On a whole other topic, I got quoted in an AP article that went out on the wire but didn't get picked up, but the author sent me a copy anyway, so if you'd like to read it, here ya go:

-----------------------------

JERUSALEM (AP) _ Alexandra Kenig's summer began with high hopes of learning Hebrew by the beach in northern Israel. It ended with a hail of rockets, hours spent in a bomb shelter and an early trip home to Texas.

Kenig was one of thousands of American students who came to Israel this summer to study, tour the country or connect with their religious heritage and found their plans scuttled by fighting between Israel and Hezbollah guerrillas in Lebanon.

Some went home. Those who stayed found their programs hurriedly changed to keep them out of the northern communities that were bombarded by thousands of Hezbollah rockets.

Kenig, 23, a recent college graduate, had heard positive things about the University of Haifa and decided to take courses in the seaside city over the summer. But after Hezbollah rockets forced her into a bomb shelter, she decided to head south with her Israeli roommate.

But that did not mollify her frightened parents back home in Austin, Texas. "I tell them on the phone I'm fine, but then they turn on CNN and it's not fine," she said.

Kenig gave in, packed her bags and went home along with some 50 other people on her program.

The program itself had to act quickly after the University of Haifa was forced to close its campus under the rocket barrage. The 150 students who decided to remain found themselves relocated to Hebrew University in Jerusalem.

Groups that organized tours of the country were also forced to rearrange their itineraries, canceling visits to the north, said Neil Weidberg, director of Israel programs for the Young Judaea youth movement, which organizes summer tours for Jewish teenagers. Of 450 teens on the program, only 10 went home, a figure consistent with similar programs, he said.

"We feel like we're in a very safe atmosphere, it's not constantly on our minds," said Jessica Levis, 17, of Miami, who was participating in a color war on a beach south of Tel Aviv that had been moved from its original site by the Sea of Galilee in the north.

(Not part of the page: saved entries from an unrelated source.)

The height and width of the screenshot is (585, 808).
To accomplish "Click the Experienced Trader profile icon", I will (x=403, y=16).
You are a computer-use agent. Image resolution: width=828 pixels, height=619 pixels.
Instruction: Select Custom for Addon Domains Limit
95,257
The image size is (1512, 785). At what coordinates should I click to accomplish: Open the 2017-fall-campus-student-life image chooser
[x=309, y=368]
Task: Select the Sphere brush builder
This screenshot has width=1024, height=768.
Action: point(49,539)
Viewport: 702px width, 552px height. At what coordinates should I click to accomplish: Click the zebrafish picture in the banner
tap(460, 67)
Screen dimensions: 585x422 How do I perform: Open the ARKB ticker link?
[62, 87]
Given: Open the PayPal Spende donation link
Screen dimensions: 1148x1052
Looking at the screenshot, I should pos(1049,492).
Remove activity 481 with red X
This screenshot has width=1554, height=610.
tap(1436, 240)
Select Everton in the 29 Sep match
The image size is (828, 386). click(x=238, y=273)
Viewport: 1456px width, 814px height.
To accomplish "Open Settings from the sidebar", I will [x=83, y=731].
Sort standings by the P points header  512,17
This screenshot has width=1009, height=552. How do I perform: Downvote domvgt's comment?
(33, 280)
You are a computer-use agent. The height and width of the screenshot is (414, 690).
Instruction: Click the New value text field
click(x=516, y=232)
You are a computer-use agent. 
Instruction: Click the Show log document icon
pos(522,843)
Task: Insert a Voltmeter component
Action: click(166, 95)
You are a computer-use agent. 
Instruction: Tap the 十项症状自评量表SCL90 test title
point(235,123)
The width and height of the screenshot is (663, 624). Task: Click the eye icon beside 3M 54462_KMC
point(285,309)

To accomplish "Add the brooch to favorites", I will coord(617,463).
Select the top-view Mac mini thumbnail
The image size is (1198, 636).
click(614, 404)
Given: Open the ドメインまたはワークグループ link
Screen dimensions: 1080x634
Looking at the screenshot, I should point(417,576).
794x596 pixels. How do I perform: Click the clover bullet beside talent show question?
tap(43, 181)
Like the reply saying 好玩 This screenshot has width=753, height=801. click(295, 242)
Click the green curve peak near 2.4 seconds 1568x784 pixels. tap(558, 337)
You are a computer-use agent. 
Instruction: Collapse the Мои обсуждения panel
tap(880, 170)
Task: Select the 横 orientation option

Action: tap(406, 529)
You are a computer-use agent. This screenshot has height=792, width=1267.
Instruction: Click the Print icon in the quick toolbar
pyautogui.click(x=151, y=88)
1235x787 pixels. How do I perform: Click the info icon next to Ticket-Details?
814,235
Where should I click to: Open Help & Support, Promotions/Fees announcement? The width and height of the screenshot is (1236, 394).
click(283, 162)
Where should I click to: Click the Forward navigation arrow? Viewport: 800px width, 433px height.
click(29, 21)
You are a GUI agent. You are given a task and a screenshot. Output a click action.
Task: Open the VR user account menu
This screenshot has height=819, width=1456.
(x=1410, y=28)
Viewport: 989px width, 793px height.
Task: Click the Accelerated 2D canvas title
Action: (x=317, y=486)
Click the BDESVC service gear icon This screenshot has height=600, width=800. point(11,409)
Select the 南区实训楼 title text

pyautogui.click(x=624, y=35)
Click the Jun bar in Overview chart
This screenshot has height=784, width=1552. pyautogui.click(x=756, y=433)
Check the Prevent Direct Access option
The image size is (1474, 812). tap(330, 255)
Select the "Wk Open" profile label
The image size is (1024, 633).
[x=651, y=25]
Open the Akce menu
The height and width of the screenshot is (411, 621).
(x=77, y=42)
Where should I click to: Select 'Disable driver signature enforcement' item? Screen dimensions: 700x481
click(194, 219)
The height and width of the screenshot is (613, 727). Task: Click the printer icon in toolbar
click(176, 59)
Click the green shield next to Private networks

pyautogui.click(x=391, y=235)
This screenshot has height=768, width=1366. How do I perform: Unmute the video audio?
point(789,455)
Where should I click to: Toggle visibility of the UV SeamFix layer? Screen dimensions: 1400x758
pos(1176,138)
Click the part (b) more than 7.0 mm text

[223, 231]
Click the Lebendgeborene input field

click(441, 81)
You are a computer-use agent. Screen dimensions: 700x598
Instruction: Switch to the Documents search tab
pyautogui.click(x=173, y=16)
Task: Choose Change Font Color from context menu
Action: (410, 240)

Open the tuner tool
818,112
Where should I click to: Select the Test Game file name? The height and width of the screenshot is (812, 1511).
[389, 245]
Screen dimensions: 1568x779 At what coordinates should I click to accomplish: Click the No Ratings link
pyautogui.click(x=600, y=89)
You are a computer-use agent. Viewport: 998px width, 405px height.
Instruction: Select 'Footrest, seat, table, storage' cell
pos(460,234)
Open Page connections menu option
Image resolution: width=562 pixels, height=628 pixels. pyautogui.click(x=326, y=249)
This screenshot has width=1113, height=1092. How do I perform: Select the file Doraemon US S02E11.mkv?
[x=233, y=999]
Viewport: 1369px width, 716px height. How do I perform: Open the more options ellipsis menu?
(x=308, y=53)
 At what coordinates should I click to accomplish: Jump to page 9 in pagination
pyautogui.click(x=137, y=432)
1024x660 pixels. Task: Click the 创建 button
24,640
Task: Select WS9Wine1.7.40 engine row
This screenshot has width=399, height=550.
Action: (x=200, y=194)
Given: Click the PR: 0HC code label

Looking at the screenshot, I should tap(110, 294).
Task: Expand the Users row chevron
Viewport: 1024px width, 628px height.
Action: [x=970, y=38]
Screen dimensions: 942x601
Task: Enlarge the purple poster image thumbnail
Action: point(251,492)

Some of the Jewish students said being in Israel in a time of crisis had helped them identify with the country.

"In a kind of sick way it is a privilege to experience this type of phenomenon," said David Riemenschneider, 27, of Atlanta, who relocated to Jerusalem along with the University of Haifa overseas program. He said he had begun to refer to Israeli actions as "our decision rather than their decision."

Two American immigrants to Israel were killed this week. David M. Lelchook, 52, was killed by a rocket Wednesday as he fled on his bicycle toward shelter. Lelchook was originally from the Boston area and had lived in Israel for 20 years.

Michael Levin, 22, was among three Israeli soldiers killed in fighting in Lebanon on Tuesday. He emigrated to Israel about four years ago from his home in the Philadelphia suburb of Holland. Levin had cut short a visit to his family in order to return to his unit.

Riemenschneider said that though he did not personally feel unsafe, he has taken steps to reassure concerned family and friends at home, including setting up a blog.

Program organizers were also taking extra steps to calm worried parents.

Weidberg said his staff was sending parents daily e-mail updates.

Tamar Vital, the administrative director of Haifa University's overseas program, said there was only so much reassuring to be done.

"I spoke during the last two weeks with more parents than I have ever spoken to before," she said.

"If a mother tells me that she's terrified and she can't sleep at night ... (I tell her) you are a mother and you have to make your decision and we'll understand it. Israel will still be here next year."